Not only were the other groups helpful and supportive, they took some time to explain some of the shooting etiquette and gave us many tips about bows, arrows, and setting up targets. As a matter of fact, they even helped us move hay bales closer to the shooting line (they were HEAVY!), so my son had a better chance of actually hitting something. The range is in a quiet setting with plenty of space for shooting.
Caveats: Until 5PM, you will have to pay for parking inside Washington Park. This is a new addition to the park, but I could certainly see it coming. The park is getting overrun at times with an abundance of users – both legal and illegal. Hopefully, the money is going to monitor the various activities. It still is one of my favorite places in Portland.
Make sure you read and understand the rules at the range. If you don’t, please ask someone who is practicing. My bet is they’ll be thrilled you asked! Also, make sure your kids have some experience before showing up at the outdoor range (see insider info below for more about that).
Distance from Portland: It’s about 3.3 miles from downtown Portland. I’ve marked the exact spot of the parking area. The archery range is just about 100 – 200 yards from where you park – look for the hay bales!
Recommended Ages: Great activity for a wide variety of age groups. Under age 5, you may want to wait until a time where the range is free and clear. Ages 5 and over should be able to practice with other shooters present. Definitely help your kid – don’t just tell them to load and arrow and shoot. You’ll want to be literally on top of them to make sure their arrow flies in the general location of a target.
Parental Stress Factor: If your kid can get an arrow of in the general vicinity of the target, you probably won’t be too stressed at all. The stress I experienced was mainly due to the fact there were other adult shooters present. They were serious archers, and I didn’t want to mess up their time. Fortunately, they were also very helpful and psyched to see a little kid giving it a go. Hopefully, you’ll have the same experience!
Physical Difficulty: If you attend a class (see Insider Info), they will give you a better idea of the type of bow your kids should be using. Most beginner sets are fine for shooting at the outdoor range, but certainly, distance and arrow-stability will be limited.
Family Fun Factor: If you have multiple shooters, especially younger kids, you’ll want more than one adult/parent present. I could see this being a fun activity for the whole family, but I recommend that everyone has their own gear. Otherwise, you might spend most of your time trying to get everyone to share. It’s such a cool sport, and kids are always anxious to let arrows fly.
Pet Friendly: This is not a place for dogs, even on a leash. It’s way too easy to get distracted, and your dog may end-up running into the shooting area while arrows are flying. Leave your dog at home for this activity.

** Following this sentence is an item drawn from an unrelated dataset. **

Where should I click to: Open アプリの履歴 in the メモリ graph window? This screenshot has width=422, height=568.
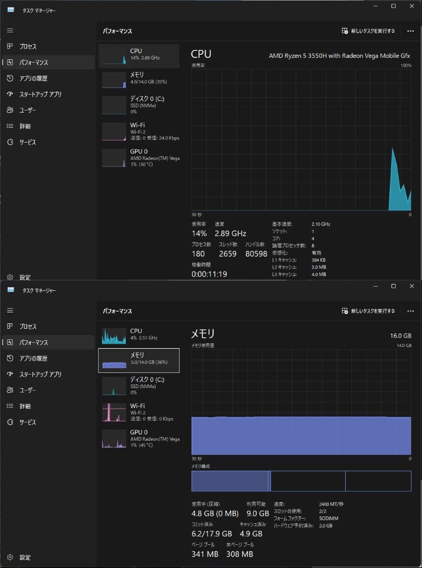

Insider Info: “Archers Afield” has some nice programs for beginning-level archers. A great way to learn the basics is to host a birthday party. There will be someone on-hand while your kids are shooting arrows. This attendant explains the basics of shooting and safety. I highly recommend some type of instruction before venturing out to Washington Park.
The metal stakes used to hold down landscaping fabric (find at any gardening store) are perfect for attaching target to the existing hay bales. Again, make sure you bring your own targets – it’s a rule that you must shoot at targets.
Family Tips: I recommend a protective guard for your kid’s forearm, as well as something to hold their arrows. Do not bring small children (i.e., toddlers) who may aimlessly wander into the shooting area while you’re helping your older kid. Do not let your kids shoot there without constant supervision.